Spirit of Helen kept alive by new owners in Qualicum Bay
In the spirit of the late Helen Hallett, the Sandbar Café in Qualicum Bay has re-opened with the same hospitality that made it the hub of lighthouse country.
When the owner of the Sandbar café lost her battle to cancer in November 2013, not only did the disease take Hallett away, it left a giant void in the community.
The café was considered the epicentre of the community where neighbours gathered and tourists were warmly welcomed.
After providing some of the best hospitality in the community for more than five years, the doors of the Sandbar closed and it was feared the heart and soul of the nieghbourhood would also be lost.
Local musicians hung out at the eatery and presented live entertainment in the evenings.
It was also a gallery where artists could display their work and sell a few pieces. The walls and shelves in the cafe were adorned with creations by some of the community's many talented artisans.
On March 1, the music and art work returned along with the hospitality and it appears the legacy of Hallett's community spirit will live on now that Ryan Kim is the new owner.
Many people had expressed an interest in re-opening the café, but it was Kim who was chosen.
Because Hallett was a great supporter of the Nile Creek Enhancement Society and a dear friend of Ken Kirkby, the driving force behind the environmental stewardship of NCES, whoever took over the Sandbar had some big fishing waders to fill.
The landlord of the property, Robert Saunders, had asked Kirkby for input on how Hallett had achieved such a jewel in the community and if it would be possible to for it to continue.
"He wanted to know how Helen made it all happen. I told him the whole story and he asked if I would be willing to help get it going again," explained Kirkby.
Kirkby said a number of candidates expressed interest in taking over the restaurant but it had to be the right person.
"We looked through the list of people and said nah ... then Ryan came along. He is from one of the most difficult countries in the world. If you can survive South Korea you can survive anything. That personality will overcome any negative and that is vital to me."
"We came up with a simpler version of it and this café became the centre of this community again," said Kirkby.
Between Nile Creek and the Sandbar, Kirkby said they have created a community with a certain heartbeat to it and it has attracted willing souls, including Kim.
Leaving the rat race of Vancouver behind, Kim said he is fortunate to take over the Sandbar and so far he has been warmly welcomed into the community.

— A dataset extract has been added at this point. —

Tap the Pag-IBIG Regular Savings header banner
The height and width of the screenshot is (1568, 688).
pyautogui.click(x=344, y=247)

"I was amazed at the number of people who came out for the grand re-opening. I have met a lot of people and they are all so nice. I will try to do the same as Helen did and I am happy to support the community as she did," said Kim.
One look at the menu and you will see Kim's desire to embrace the entire community.

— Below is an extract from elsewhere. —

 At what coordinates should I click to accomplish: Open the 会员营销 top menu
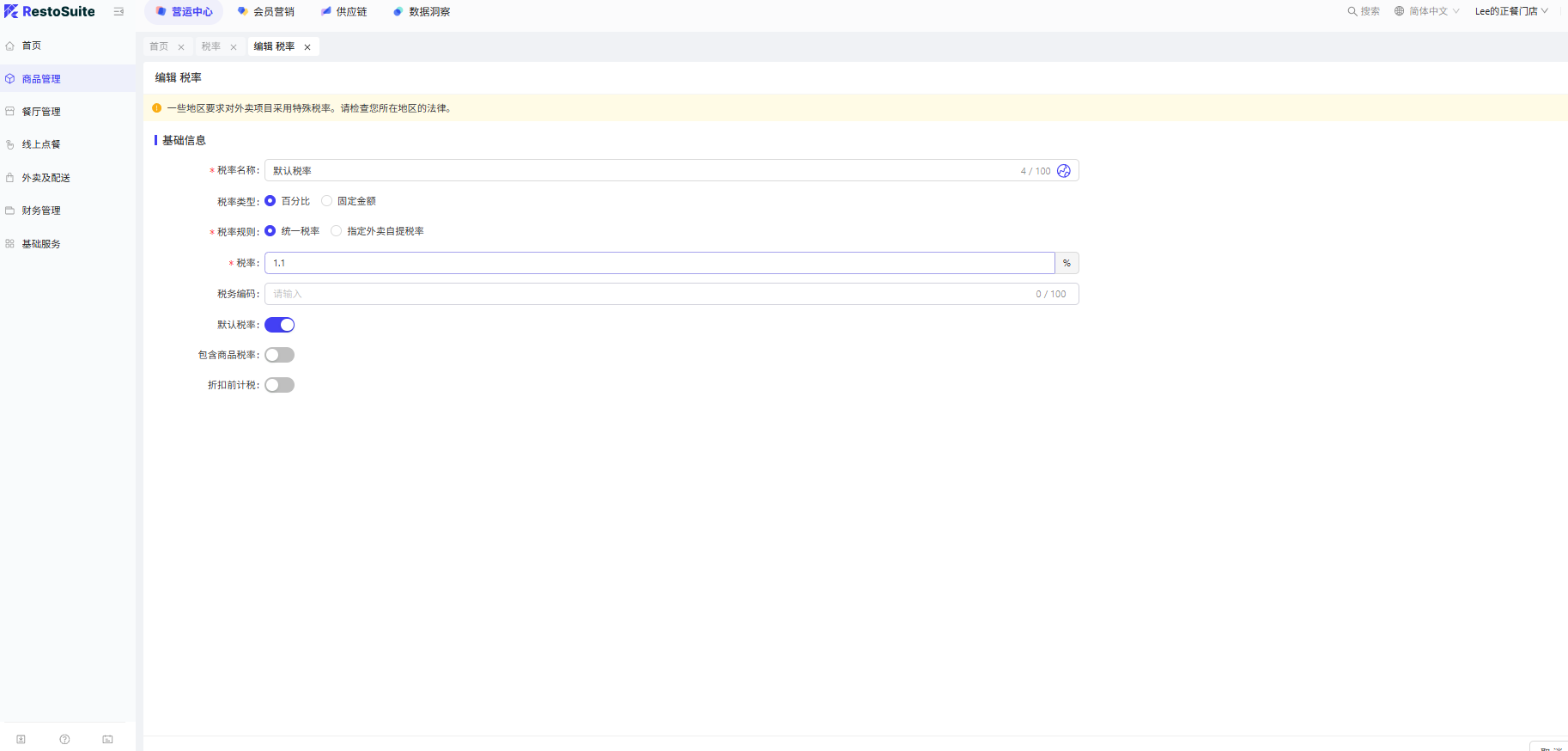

Each hamburger is named after some of the local landmarks such as the Nile Creek burger, the Horne Lake burger and the Lighthouse burger, to name a few.
Kim said a couple of his servers came up with idea and he loved it.
Musician Peter Mason, who has a large following in Lighthouse Country, was also invited back to continue the kitchen music parties that made the Sandbar the place to be Friday nights.
Mason and his talented friends will be providing entertainment on Wednesday, Friday and Saturday nights from 5:30 p.m. to 8 p.m. at the landmark eatery perched on beautiful Qualicum Bay.